(Bloomberg) — Norway is introducing stricter rules to tax expatriates amid reports that more of the country’s billionaires have moved abroad or consider leaving.
A five-year time limit on exit tax on unrealized gains on shares and other assets will be abolished and the rules are extended “to apply to the transfer of shares to close family members living abroad,” with immediate effect, the ruling Labor and Center parties agreed with their budget partner the Socialist Left on Tuesday.
The left-leaning government has been increasing taxes on Norway’s richest since it came to power last year, similarly to policies flagged since the pandemic in other countries including Spain and Colombia. There’s growing evidence that the Nordic nation’s wealthiest are taking steps to avoid the higher burden.
“I’ve experienced a substantial increase in the requests for emigration advice from wealthy people,” Bettina Banoun, partner with law firm Wiersholm, said in a phone interview. “The number of billionaires that are considering to relocate is alarming and there’s a great increase in the number of people who have already emigrated,” she said, referring to people whose net worth exceeds 1 billion Norwegian kroner ($100 million).
Local media has reported that several wealthy Norwegians, such as Bjorn Daehlie, the multiple Olympic and world champion in cross-country skiing, have relocated since the 2021 government change. Billionaire Kjell Inge Rokke, the country’s fourth-wealthiest according to the Bloomberg Billionaires Index, has moved to Lugano, Switzerland, newspaper Dagens Naeringsliv reported in September, citing a letter to shareholders and co-workers.

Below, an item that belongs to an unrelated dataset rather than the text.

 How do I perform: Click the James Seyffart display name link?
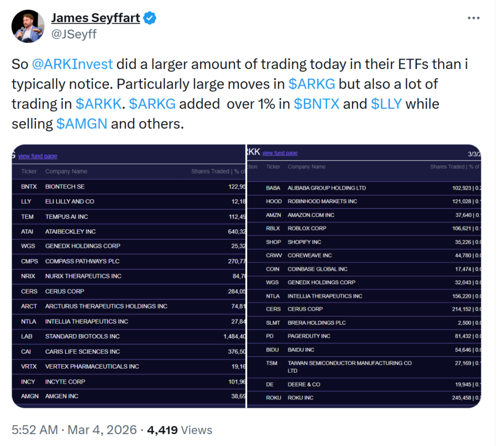(x=95, y=18)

The government will also be tasked to look into changes to ensure that “unrealized gains accrued in Norway up to the time of expatriation are actually taxed here,” according to the published agreement. While the Socialist Left also sought to raise the state wealth tax and to remove any valuation discount on shares, the deal didn’t mention such plans. The Nordic nation is among the few in Europe that has a wealth tax.
Coalition members had already agreed on raising the effective tax rate on dividends and capital gains on shares to 37.8%, which would be a 6 percentage point rise from two years ago.
Some of Norway’s wealthiest also appear to have exhausted the options that allowed them for years to pay no dividend tax by writing down equity in their companies to the legal minimum, according to Guttorm Schjelderup, a professor at the Norwegian School of Economics. Norway doesn’t tax payments to shareholders that are considered a repayment of paid-in share capital.
“Fifteen-twenty years ago, nobody in Norway would even want to compare the income distribution and inequality with the UK because there were just such stark differences between the two countries,” Schjelderup said. “But the recent studies on the 1% richest show that Norway and the UK are essentially almost on par. And this is probably why the government is tightening the noose.”